- Exercise task -
Reproduce the material word for word, starting at its first line and ending at the line that contains "Click the left".

- Dataset entries -
════════════════════
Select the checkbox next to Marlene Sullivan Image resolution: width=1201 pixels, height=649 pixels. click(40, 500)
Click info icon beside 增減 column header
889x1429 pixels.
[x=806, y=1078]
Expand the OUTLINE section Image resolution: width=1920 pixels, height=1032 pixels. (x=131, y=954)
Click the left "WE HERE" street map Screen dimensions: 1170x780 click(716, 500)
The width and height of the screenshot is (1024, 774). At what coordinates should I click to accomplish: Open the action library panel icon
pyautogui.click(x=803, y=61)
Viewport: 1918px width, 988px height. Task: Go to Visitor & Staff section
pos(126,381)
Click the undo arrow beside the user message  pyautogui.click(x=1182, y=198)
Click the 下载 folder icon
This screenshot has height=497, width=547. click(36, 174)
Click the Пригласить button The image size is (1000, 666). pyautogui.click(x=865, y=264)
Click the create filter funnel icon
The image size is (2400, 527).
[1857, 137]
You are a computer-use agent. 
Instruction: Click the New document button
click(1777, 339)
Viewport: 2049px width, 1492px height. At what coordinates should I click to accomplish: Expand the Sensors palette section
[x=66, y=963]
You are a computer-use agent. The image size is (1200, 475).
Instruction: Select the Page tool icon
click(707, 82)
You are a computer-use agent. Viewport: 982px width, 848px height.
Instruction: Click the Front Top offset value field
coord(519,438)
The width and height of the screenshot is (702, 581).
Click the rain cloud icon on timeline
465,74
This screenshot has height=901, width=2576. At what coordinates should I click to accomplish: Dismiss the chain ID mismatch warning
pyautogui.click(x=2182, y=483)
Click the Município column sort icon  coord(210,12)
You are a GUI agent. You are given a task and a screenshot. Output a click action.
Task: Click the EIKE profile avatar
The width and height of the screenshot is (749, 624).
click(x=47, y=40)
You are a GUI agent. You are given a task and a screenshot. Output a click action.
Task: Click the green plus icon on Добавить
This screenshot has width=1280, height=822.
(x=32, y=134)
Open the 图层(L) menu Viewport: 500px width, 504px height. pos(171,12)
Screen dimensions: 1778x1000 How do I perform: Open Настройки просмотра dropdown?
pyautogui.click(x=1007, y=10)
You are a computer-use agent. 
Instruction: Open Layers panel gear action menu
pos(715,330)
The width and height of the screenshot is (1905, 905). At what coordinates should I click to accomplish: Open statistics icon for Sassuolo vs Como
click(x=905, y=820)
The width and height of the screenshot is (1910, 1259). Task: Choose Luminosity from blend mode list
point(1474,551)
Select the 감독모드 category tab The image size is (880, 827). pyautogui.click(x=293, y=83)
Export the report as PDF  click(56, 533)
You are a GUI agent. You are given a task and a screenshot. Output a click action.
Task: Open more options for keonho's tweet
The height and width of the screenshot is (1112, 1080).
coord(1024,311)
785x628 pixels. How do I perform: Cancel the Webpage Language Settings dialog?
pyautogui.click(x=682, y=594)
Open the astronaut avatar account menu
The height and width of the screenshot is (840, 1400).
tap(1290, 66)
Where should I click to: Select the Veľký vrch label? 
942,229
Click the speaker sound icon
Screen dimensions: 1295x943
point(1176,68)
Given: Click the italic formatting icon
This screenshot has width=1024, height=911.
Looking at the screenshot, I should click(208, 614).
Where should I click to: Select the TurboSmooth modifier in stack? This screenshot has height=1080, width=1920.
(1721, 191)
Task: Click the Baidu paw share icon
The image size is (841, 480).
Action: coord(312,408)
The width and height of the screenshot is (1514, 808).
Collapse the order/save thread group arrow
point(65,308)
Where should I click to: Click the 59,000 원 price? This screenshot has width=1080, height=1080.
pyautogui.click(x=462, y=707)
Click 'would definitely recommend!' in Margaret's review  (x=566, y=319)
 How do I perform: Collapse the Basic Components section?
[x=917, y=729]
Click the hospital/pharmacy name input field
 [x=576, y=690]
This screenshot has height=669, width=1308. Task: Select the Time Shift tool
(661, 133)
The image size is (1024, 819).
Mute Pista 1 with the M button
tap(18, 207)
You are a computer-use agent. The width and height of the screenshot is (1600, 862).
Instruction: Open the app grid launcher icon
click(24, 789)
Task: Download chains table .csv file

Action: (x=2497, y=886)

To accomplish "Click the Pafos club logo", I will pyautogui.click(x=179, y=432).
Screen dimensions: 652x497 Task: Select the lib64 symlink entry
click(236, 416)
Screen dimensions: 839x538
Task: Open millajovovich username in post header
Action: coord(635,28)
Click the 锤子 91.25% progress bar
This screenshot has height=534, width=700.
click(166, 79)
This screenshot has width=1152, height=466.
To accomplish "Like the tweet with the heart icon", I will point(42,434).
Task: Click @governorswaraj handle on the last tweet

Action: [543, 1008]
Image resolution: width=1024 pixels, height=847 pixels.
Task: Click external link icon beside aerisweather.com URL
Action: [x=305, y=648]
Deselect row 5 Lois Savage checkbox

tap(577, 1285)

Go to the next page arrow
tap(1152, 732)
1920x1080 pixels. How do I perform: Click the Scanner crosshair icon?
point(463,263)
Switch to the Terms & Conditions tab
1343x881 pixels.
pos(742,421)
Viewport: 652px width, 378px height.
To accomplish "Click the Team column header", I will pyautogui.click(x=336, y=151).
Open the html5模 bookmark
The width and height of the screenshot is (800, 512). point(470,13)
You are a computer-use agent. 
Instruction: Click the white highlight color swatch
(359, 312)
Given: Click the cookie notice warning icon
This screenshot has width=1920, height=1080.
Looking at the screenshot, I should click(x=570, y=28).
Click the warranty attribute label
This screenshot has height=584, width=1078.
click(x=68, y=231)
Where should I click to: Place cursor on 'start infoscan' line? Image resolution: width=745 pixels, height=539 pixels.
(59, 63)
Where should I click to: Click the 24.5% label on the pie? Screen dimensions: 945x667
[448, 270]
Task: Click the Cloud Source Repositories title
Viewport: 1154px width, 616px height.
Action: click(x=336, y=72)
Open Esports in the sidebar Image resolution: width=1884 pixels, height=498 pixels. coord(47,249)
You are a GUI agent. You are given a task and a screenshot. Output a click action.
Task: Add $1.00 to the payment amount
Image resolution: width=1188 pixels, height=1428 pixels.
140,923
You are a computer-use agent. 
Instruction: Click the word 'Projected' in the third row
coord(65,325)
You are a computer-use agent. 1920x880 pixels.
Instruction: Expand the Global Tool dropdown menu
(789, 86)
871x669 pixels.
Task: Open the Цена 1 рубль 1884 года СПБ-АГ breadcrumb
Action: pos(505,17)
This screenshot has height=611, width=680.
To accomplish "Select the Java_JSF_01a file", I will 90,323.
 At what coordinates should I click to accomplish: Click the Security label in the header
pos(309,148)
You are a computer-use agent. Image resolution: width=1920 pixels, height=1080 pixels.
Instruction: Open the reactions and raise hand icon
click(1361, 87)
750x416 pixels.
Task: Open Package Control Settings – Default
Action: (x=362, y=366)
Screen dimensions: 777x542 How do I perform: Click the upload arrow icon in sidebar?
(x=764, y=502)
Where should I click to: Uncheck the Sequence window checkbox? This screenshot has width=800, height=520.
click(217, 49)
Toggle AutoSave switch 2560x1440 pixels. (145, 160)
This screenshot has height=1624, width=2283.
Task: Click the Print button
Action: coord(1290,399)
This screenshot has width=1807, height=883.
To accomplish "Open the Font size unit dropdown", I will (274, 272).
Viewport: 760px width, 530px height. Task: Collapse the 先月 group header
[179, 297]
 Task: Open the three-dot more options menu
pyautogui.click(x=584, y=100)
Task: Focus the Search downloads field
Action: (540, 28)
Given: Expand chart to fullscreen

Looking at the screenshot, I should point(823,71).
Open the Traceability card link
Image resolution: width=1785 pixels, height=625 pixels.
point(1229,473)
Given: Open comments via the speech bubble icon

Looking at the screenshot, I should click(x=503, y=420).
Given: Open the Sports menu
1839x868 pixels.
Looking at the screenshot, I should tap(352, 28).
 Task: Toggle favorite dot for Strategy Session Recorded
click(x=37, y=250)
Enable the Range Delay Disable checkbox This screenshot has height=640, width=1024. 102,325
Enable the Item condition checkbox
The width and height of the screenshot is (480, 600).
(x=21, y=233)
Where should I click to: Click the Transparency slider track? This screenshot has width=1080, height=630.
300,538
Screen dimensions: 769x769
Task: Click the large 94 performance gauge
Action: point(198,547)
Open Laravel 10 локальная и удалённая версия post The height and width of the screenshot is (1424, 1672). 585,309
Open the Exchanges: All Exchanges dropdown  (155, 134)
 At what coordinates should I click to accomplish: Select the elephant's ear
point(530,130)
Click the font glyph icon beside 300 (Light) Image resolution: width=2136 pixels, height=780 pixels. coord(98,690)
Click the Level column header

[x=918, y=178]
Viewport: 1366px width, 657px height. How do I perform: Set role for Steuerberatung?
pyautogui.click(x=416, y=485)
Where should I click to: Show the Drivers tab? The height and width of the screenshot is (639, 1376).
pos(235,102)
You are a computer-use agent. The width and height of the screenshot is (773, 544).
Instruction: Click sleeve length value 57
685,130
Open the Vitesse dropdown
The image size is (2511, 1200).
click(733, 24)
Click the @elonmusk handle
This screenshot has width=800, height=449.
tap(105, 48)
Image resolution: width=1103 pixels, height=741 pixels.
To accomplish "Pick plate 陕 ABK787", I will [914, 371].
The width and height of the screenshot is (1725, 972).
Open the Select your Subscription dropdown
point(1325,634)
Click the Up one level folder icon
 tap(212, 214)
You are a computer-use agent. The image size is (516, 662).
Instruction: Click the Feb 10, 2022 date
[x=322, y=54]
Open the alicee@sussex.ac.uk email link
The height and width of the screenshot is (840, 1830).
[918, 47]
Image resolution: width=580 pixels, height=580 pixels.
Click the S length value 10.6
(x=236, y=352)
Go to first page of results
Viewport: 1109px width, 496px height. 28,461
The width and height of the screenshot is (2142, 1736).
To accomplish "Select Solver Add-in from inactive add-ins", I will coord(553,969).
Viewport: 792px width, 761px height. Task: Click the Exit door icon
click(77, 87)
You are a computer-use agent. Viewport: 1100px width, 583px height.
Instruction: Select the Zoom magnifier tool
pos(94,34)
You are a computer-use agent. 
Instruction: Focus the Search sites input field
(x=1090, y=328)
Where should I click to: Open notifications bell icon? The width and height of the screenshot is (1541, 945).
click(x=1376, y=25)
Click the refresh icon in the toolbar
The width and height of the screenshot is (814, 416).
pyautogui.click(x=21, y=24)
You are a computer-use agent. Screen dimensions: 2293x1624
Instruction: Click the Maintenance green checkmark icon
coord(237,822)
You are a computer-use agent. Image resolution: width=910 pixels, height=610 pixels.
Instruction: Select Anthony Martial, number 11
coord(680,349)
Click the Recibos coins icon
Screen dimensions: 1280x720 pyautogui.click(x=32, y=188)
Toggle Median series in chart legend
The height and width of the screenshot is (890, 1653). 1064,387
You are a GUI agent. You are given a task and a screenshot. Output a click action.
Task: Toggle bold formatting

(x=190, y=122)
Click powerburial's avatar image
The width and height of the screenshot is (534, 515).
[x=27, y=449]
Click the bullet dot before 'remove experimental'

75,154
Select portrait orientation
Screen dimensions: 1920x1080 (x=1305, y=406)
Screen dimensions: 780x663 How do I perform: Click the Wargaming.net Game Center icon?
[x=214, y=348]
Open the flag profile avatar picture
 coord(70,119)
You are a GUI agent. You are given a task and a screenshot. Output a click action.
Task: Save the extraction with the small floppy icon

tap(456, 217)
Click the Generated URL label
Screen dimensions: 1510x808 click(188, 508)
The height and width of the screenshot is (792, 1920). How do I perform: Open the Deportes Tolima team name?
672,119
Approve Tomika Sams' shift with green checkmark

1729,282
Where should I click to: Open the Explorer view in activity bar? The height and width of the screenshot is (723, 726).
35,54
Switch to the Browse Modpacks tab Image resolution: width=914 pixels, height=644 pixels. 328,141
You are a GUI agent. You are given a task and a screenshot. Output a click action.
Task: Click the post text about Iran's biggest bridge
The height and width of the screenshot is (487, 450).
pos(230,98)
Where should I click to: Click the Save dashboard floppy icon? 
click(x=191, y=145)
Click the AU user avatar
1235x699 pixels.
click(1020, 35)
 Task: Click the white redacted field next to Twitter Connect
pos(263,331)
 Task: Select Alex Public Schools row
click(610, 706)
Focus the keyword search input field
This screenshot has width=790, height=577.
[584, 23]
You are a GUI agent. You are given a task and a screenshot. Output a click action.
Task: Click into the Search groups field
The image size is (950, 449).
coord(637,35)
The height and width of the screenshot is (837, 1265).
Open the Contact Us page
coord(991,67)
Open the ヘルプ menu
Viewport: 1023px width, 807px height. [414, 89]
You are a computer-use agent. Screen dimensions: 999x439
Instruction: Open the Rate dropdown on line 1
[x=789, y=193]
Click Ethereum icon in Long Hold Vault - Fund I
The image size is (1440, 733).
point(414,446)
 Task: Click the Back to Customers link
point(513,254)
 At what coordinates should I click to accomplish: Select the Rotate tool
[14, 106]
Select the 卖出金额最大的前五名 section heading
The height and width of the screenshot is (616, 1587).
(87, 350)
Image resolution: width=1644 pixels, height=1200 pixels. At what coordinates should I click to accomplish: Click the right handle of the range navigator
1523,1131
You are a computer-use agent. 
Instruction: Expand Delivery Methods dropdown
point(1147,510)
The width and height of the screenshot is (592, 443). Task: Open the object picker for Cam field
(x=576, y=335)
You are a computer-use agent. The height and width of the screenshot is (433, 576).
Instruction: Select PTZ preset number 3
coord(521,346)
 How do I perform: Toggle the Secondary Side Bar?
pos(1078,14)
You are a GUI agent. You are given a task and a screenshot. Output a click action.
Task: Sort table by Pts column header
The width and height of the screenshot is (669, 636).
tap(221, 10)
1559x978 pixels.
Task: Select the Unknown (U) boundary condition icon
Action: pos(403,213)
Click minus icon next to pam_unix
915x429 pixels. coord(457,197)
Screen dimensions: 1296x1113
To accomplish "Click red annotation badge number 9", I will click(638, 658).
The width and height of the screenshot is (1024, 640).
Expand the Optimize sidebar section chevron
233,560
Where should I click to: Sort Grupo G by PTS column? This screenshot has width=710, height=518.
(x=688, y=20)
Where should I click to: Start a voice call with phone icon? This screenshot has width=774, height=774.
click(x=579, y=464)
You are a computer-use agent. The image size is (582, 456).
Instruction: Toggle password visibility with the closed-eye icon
════════════════════
- Complete response -
Select the checkbox next to Marlene Sullivan Image resolution: width=1201 pixels, height=649 pixels. click(40, 500)
Click info icon beside 增減 column header
889x1429 pixels.
[x=806, y=1078]
Expand the OUTLINE section Image resolution: width=1920 pixels, height=1032 pixels. (x=131, y=954)
Click the left "WE HERE" street map Screen dimensions: 1170x780 click(716, 500)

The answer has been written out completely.